--- RECORDS SUPPLIED Enclosed Below ---
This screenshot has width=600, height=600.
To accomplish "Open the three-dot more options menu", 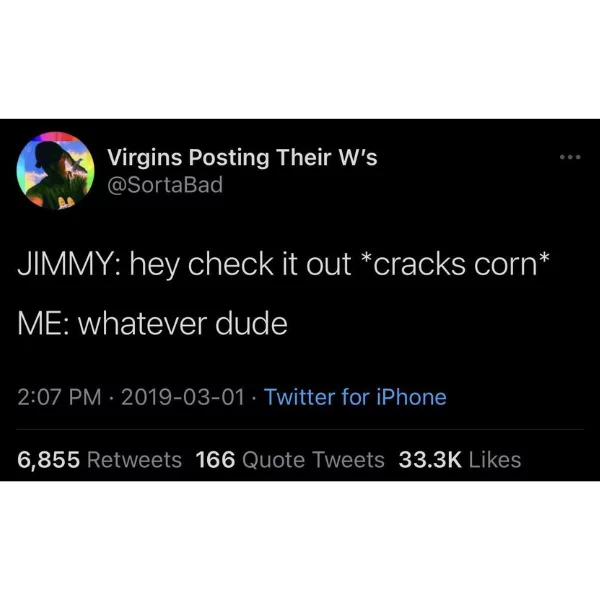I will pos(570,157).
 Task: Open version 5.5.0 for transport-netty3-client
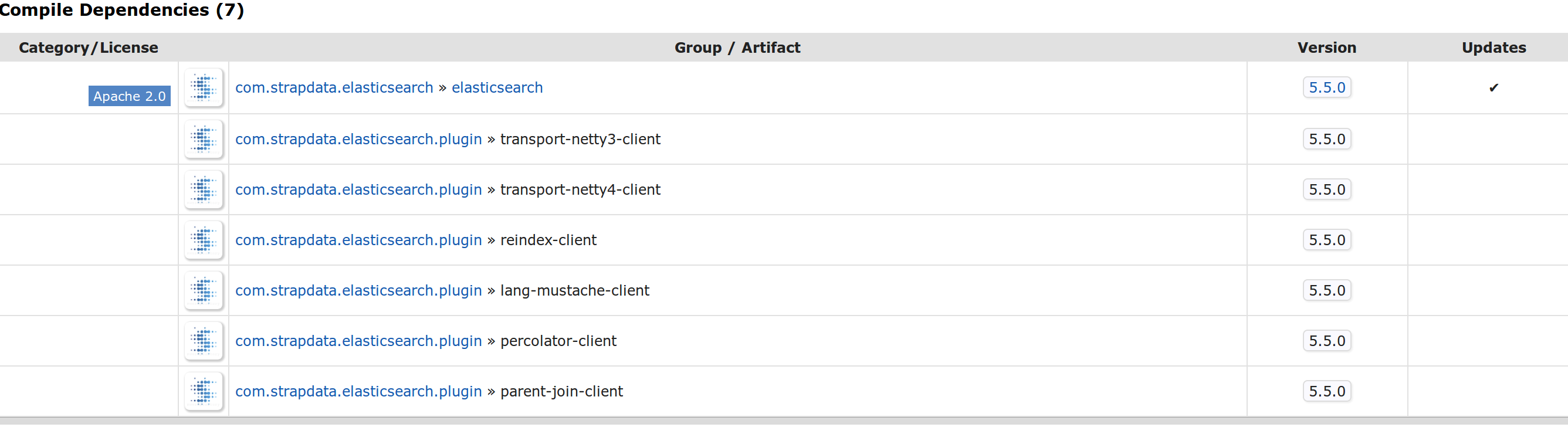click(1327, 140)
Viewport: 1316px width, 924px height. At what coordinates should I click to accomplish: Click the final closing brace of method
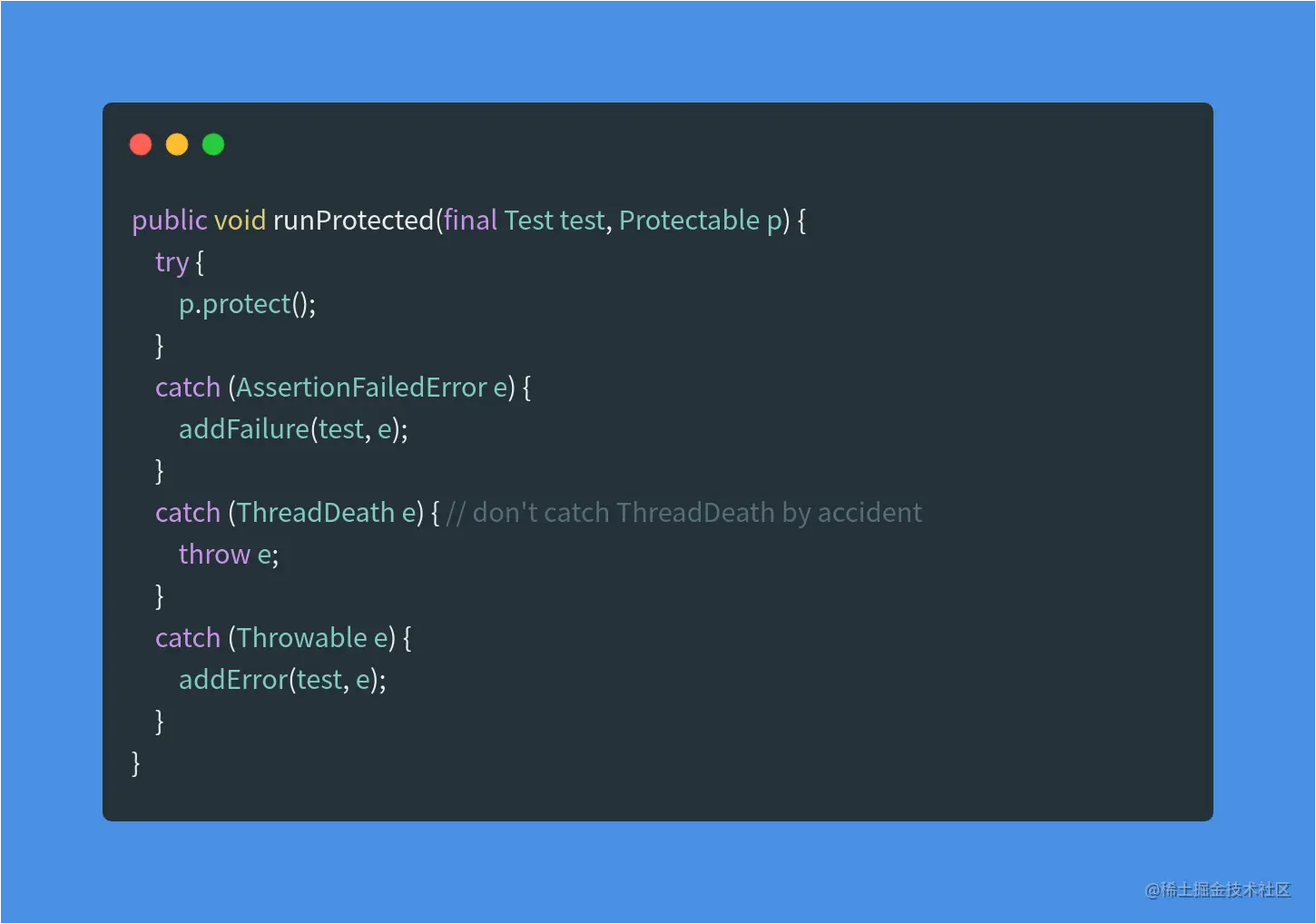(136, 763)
--- End of Enclosed RECORDS SUPPLIED ---
Take the line that contains "Task: Open version" and every line after it up to the end of the records above, and restate them exactly, without the pictures.

 Task: Open version 5.5.0 for transport-netty3-client
click(1327, 140)
Viewport: 1316px width, 924px height. At what coordinates should I click to accomplish: Click the final closing brace of method
(136, 763)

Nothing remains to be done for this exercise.